First off, let me apologize to Fooch and the others who run this well-done blog. This is probably not the type of football analysis they want. I hate being preachy and stand-on-a-soapbox-y, but this Seau suicide really has gotten to me and I feel like I need a place to be heard and this best place that I could come up with.
I love football. I used to play it everyday during lunch and as many times after school as possible (though admittedly mostly touch football). The sport is a lot of fun to play. I also love watching football. The NFL product is amazing, and has actually gotten better as I have gotten older, with the players becoming bigger, stronger, and faster. I love that there are only 16 games, making each game important and nerve-racking. I love the salary cap which gives each team a decent chance of becoming good.
I am a huge Niner fan. I could never be called a casual fan. I grew up in the Montana/Young dominant era. I am from Berkeley, and due to the Raiders being in Socal, I am a rabid A's/Niners fan, which is not uncommon for those in my generation. One of my first memories is Montana-Taylor to win the Super Bowl. I remember the headlines the next day reading "Taylor-made" and my teacher explaining the pun.
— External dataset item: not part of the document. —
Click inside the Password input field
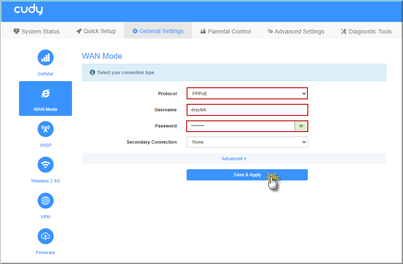This screenshot has height=264, width=403. [x=240, y=126]
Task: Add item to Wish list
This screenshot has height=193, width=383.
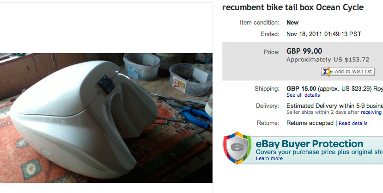Action: pos(348,71)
One of the most amazing things to happen to me was when I was about 10, I had the opportunity to have dinner with Harris Barton and just one other family. It was incredible. I was a starry-eyed kid who got to interact with with a true Niner! And he was awesome, with his stories of teaching Montana and the rest of the line Hebrew so they could do the snap-count in another language to confuse the opposing team. Or how he was asked to say a Jewish prayer by Bubba Parris before a game, so he said the prayer over the wine and then later told Bubba it was a prayer about circumcision. But I will also never forget that he also said "Never get into football" and he showed me his hands, in which none of his fingers pointed the right direction (heh, not like this is an issue there is no chance in hell I could have made it as a football player).
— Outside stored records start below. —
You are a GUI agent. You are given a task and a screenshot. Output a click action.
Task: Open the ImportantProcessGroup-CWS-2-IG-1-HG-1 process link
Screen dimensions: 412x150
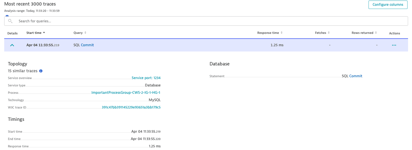coord(126,93)
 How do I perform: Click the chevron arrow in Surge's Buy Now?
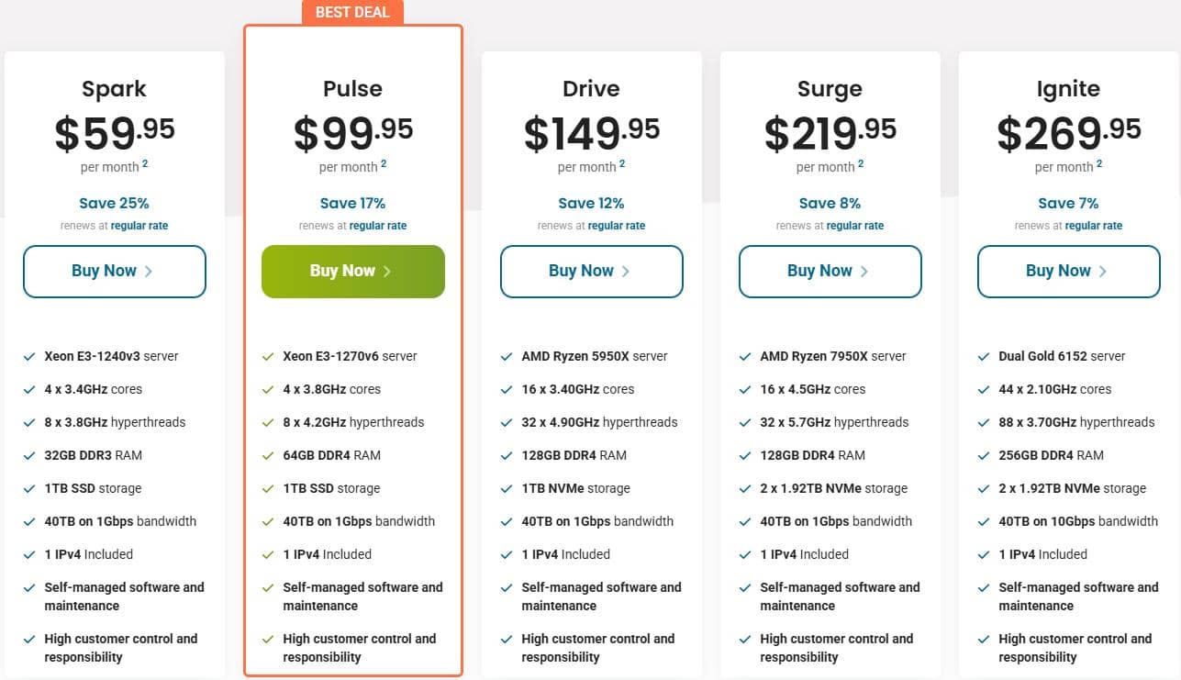coord(864,272)
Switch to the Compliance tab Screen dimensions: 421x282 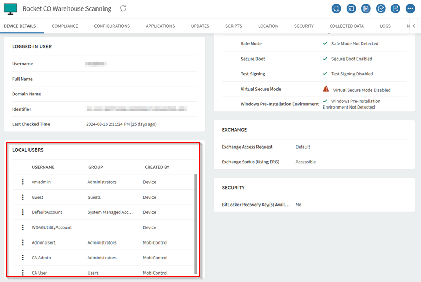click(x=65, y=26)
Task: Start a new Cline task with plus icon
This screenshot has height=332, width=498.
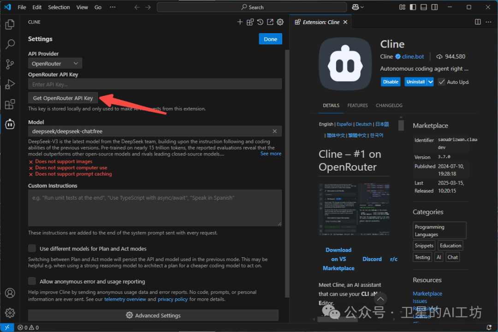Action: pyautogui.click(x=240, y=22)
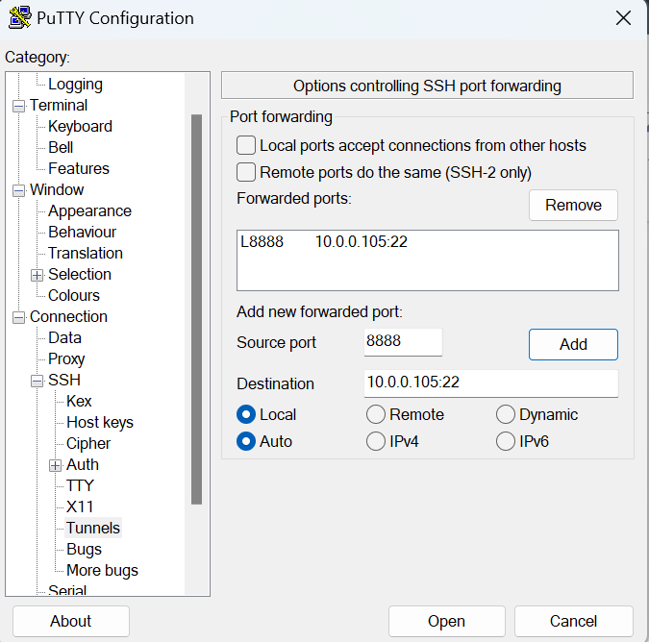Image resolution: width=649 pixels, height=642 pixels.
Task: Select the L8888 forwarded port entry
Action: click(x=324, y=242)

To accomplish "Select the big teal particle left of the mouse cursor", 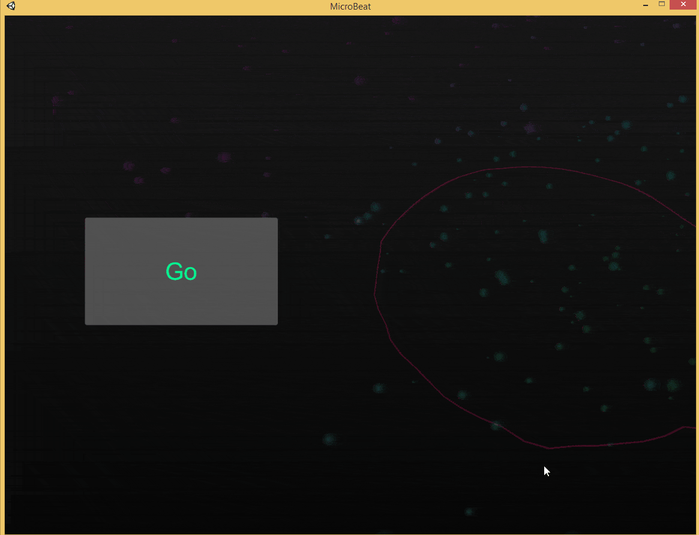I will 329,440.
I have remained a huge fan. I was there for the good times, the funny times (I still love that then-mayor Willie Brown called Elvis GrBac a "disgrace to humanity"), and the bad times. I never could afford to go to a game at Candlestick, but I was living in San Diego for Rice's last year on the Niners and got to see him score two touchdowns in person and there were enough Niner fans at the Murph to chant "Jerrry! Jerry!" The still-semi-young star linebacker Junior Seau of the Chargers was pissed that in his own house fans were cheering against his team. But at that time, their starting QB was the now-fugitive Ryan Leaf, who managed to throw 5 picks that game and they won one entire game that year.
I have moved around quite a bit, but haven't lived in the Bay Area again until this year after about a 13 year absence. I lived in Texas for almost 7 years, the football mecca. I'm pretty sure that I have spent over a thousand bucks in sports bars to watch Niner games because they were never nationally televised because they sucked for most of that time. I literally moved back here this January, just in time to watch the Saints game with good friends and actual Niner fans. I couldn't stop running around the room in joy as Whitner put a hard, clean, perfectly-legal hit on Pierre Thomas, knocking him out and the ball free for a very important fumble.
But I am now going to stop supporting the NFL, and I am not going to watch any Niner games. The timing couldn't be worse for me, with finally being able to easily watch games and the Niners being so exciting for the first time in years. But I feel like I am watching modern-day gladiators. The numbers supporting hugely increased depression and suicide in former athletes is too hard to ignore. From what I understand, every brain examined post-mortem of an ex-NFL player has shown at least some signs of brain abnormality associated with physical trauma. Maybe it is unfair that it took a high profile case like Seau for me to be thrown over the edge, but it is what it is. I liked Seau, the proud amazing football player on an otherwise terrible team when I was in San Diego. Now he is the latest on the list of former players who committed suicide. The Whitner hit on Pierre Thomas was an amazing football play, and clearly legal and game-changing and what every player should strive for. I loved it. But it also leaves a man with a concussion, and who knows if he suffered permanent brain damage on that play. I cannot continue in good conscious root for that to happen.
So until the NFL does something real about this issue, I will withdraw my support. And I mean something real, not fining .0002% of a player's salary for an illegal hit. Many of the players with mental issues are defensive players doling out the hits... it is the repetitive head contact that causes mental issues. But something much more drastic, like something scientifically proven to reduce impact of the head. If they never do then... well.. that sucks for me and the NFL will have lost a fan.
Once again, apologies to the Niners Nation people. I don't mean to be preachy, and this is a reflection of MY thoughts and not what I think other people should think. I also recently finished my PhD in neuroscience, so this may have more of an effect on me than on others. I feel guilty taking taxpayer money to conduct research to prevent brain diseases while watching a sport that directly causes them.